** Extracted data follows **

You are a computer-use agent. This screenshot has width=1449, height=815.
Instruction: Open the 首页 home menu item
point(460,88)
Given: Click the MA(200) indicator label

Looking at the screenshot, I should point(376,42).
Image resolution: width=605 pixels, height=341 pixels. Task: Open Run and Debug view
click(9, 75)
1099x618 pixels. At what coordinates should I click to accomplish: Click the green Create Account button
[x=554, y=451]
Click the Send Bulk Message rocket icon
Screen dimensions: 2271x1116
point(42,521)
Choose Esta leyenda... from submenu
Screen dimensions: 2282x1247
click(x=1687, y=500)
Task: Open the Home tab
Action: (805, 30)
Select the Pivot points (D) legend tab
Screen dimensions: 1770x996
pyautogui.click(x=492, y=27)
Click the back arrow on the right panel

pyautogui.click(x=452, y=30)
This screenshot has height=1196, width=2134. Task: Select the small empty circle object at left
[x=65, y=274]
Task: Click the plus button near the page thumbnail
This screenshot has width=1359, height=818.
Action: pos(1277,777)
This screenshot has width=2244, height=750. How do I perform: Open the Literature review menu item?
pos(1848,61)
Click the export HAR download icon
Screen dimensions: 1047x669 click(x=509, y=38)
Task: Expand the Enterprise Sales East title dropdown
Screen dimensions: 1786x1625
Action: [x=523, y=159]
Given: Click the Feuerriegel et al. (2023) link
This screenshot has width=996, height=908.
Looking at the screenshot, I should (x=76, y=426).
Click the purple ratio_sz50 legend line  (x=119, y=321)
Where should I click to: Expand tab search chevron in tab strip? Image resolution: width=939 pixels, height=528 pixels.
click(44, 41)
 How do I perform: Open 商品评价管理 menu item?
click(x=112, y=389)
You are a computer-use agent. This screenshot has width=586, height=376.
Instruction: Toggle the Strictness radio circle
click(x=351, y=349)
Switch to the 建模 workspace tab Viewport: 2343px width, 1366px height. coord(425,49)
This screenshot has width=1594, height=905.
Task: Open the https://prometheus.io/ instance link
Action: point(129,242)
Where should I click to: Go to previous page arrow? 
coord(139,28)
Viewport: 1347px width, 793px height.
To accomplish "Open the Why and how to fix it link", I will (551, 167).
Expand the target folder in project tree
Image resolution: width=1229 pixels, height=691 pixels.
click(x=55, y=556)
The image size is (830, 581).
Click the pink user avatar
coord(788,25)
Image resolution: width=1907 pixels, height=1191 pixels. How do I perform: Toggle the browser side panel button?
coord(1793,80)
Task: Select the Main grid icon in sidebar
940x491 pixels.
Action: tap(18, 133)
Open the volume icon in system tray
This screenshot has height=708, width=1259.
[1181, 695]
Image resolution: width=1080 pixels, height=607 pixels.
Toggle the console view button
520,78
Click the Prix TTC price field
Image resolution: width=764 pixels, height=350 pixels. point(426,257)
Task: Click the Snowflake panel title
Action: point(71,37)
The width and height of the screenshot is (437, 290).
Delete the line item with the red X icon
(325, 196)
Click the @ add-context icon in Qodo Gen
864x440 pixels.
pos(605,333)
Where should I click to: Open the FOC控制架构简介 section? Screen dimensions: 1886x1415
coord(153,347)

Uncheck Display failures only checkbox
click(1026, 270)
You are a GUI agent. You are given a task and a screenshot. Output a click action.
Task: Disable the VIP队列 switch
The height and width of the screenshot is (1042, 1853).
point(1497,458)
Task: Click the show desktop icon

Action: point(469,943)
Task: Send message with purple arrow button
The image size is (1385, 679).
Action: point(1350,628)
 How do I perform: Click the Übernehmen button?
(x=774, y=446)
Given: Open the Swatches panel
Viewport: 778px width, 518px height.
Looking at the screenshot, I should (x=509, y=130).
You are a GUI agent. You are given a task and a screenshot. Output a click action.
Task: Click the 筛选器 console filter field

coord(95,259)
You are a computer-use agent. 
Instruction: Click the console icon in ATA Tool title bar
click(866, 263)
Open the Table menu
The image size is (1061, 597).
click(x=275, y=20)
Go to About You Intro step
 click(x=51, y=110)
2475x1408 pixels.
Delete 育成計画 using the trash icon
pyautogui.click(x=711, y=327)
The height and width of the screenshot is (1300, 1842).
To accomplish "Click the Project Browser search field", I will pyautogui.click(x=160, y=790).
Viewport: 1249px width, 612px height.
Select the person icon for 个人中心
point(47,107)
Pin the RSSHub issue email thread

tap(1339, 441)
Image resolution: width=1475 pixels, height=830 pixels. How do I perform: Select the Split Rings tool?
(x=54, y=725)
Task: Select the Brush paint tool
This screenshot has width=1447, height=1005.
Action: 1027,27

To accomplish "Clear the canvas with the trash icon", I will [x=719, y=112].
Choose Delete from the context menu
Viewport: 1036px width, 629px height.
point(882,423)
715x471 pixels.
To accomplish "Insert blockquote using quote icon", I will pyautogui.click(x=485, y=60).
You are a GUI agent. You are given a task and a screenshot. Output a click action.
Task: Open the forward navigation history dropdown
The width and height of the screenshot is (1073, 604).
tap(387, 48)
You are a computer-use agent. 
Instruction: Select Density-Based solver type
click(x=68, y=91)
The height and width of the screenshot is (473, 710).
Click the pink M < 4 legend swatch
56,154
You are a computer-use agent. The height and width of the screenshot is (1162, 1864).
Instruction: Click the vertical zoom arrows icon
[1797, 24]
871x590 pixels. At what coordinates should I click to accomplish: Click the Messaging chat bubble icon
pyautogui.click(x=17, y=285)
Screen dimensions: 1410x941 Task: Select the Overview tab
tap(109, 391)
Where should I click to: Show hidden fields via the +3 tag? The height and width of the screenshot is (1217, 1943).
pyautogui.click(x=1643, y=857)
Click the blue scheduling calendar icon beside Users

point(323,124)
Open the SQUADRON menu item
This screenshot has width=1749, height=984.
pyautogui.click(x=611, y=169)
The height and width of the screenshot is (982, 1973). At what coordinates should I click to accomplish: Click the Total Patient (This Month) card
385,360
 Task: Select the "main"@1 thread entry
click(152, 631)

** End of Extracted data **

● **Exercise description**
An exact copy of every record above is required.

● **Output below**
You are a computer-use agent. This screenshot has width=1449, height=815.
Instruction: Open the 首页 home menu item
point(460,88)
Given: Click the MA(200) indicator label

Looking at the screenshot, I should point(376,42).
Image resolution: width=605 pixels, height=341 pixels. Task: Open Run and Debug view
click(9, 75)
1099x618 pixels. At what coordinates should I click to accomplish: Click the green Create Account button
[x=554, y=451]
Click the Send Bulk Message rocket icon
Screen dimensions: 2271x1116
point(42,521)
Choose Esta leyenda... from submenu
Screen dimensions: 2282x1247
click(x=1687, y=500)
Task: Open the Home tab
Action: (805, 30)
Select the Pivot points (D) legend tab
Screen dimensions: 1770x996
pyautogui.click(x=492, y=27)
Click the back arrow on the right panel

pyautogui.click(x=452, y=30)
This screenshot has height=1196, width=2134. Task: Select the small empty circle object at left
[x=65, y=274]
Task: Click the plus button near the page thumbnail
This screenshot has width=1359, height=818.
Action: pos(1277,777)
This screenshot has width=2244, height=750. How do I perform: Open the Literature review menu item?
pos(1848,61)
Click the export HAR download icon
Screen dimensions: 1047x669 click(x=509, y=38)
Task: Expand the Enterprise Sales East title dropdown
Screen dimensions: 1786x1625
Action: [x=523, y=159]
Given: Click the Feuerriegel et al. (2023) link
This screenshot has width=996, height=908.
Looking at the screenshot, I should (x=76, y=426).
Click the purple ratio_sz50 legend line  (x=119, y=321)
Where should I click to: Expand tab search chevron in tab strip? Image resolution: width=939 pixels, height=528 pixels.
click(44, 41)
 How do I perform: Open 商品评价管理 menu item?
click(x=112, y=389)
You are a computer-use agent. This screenshot has width=586, height=376.
Instruction: Toggle the Strictness radio circle
click(x=351, y=349)
Switch to the 建模 workspace tab Viewport: 2343px width, 1366px height. coord(425,49)
This screenshot has width=1594, height=905.
Task: Open the https://prometheus.io/ instance link
Action: point(129,242)
Where should I click to: Go to previous page arrow? 
coord(139,28)
Viewport: 1347px width, 793px height.
To accomplish "Open the Why and how to fix it link", I will (551, 167).
Expand the target folder in project tree
Image resolution: width=1229 pixels, height=691 pixels.
click(x=55, y=556)
The image size is (830, 581).
Click the pink user avatar
coord(788,25)
Image resolution: width=1907 pixels, height=1191 pixels. How do I perform: Toggle the browser side panel button?
coord(1793,80)
Task: Select the Main grid icon in sidebar
940x491 pixels.
Action: tap(18, 133)
Open the volume icon in system tray
This screenshot has height=708, width=1259.
[1181, 695]
Image resolution: width=1080 pixels, height=607 pixels.
Toggle the console view button
520,78
Click the Prix TTC price field
Image resolution: width=764 pixels, height=350 pixels. point(426,257)
Task: Click the Snowflake panel title
Action: point(71,37)
The width and height of the screenshot is (437, 290).
Delete the line item with the red X icon
(325, 196)
Click the @ add-context icon in Qodo Gen
864x440 pixels.
pos(605,333)
Where should I click to: Open the FOC控制架构简介 section? Screen dimensions: 1886x1415
coord(153,347)

Uncheck Display failures only checkbox
click(1026, 270)
You are a GUI agent. You are given a task and a screenshot. Output a click action.
Task: Disable the VIP队列 switch
The height and width of the screenshot is (1042, 1853).
point(1497,458)
Task: Click the show desktop icon

Action: point(469,943)
Task: Send message with purple arrow button
The image size is (1385, 679).
Action: point(1350,628)
 How do I perform: Click the Übernehmen button?
(x=774, y=446)
Given: Open the Swatches panel
Viewport: 778px width, 518px height.
Looking at the screenshot, I should (x=509, y=130).
You are a GUI agent. You are given a task and a screenshot. Output a click action.
Task: Click the 筛选器 console filter field

coord(95,259)
You are a computer-use agent. 
Instruction: Click the console icon in ATA Tool title bar
click(866, 263)
Open the Table menu
The image size is (1061, 597).
click(x=275, y=20)
Go to About You Intro step
 click(x=51, y=110)
2475x1408 pixels.
Delete 育成計画 using the trash icon
pyautogui.click(x=711, y=327)
The height and width of the screenshot is (1300, 1842).
To accomplish "Click the Project Browser search field", I will pyautogui.click(x=160, y=790).
Viewport: 1249px width, 612px height.
Select the person icon for 个人中心
point(47,107)
Pin the RSSHub issue email thread

tap(1339, 441)
Image resolution: width=1475 pixels, height=830 pixels. How do I perform: Select the Split Rings tool?
(x=54, y=725)
Task: Select the Brush paint tool
This screenshot has width=1447, height=1005.
Action: 1027,27

To accomplish "Clear the canvas with the trash icon", I will [x=719, y=112].
Choose Delete from the context menu
Viewport: 1036px width, 629px height.
point(882,423)
715x471 pixels.
To accomplish "Insert blockquote using quote icon", I will pyautogui.click(x=485, y=60).
You are a GUI agent. You are given a task and a screenshot. Output a click action.
Task: Open the forward navigation history dropdown
The width and height of the screenshot is (1073, 604).
tap(387, 48)
You are a computer-use agent. 
Instruction: Select Density-Based solver type
click(x=68, y=91)
The height and width of the screenshot is (473, 710).
Click the pink M < 4 legend swatch
56,154
You are a computer-use agent. The height and width of the screenshot is (1162, 1864).
Instruction: Click the vertical zoom arrows icon
[1797, 24]
871x590 pixels. At what coordinates should I click to accomplish: Click the Messaging chat bubble icon
pyautogui.click(x=17, y=285)
Screen dimensions: 1410x941 Task: Select the Overview tab
tap(109, 391)
Where should I click to: Show hidden fields via the +3 tag? The height and width of the screenshot is (1217, 1943).
pyautogui.click(x=1643, y=857)
Click the blue scheduling calendar icon beside Users

point(323,124)
Open the SQUADRON menu item
This screenshot has width=1749, height=984.
pyautogui.click(x=611, y=169)
The height and width of the screenshot is (982, 1973). At what coordinates should I click to accomplish: Click the Total Patient (This Month) card
385,360
 Task: Select the "main"@1 thread entry
click(152, 631)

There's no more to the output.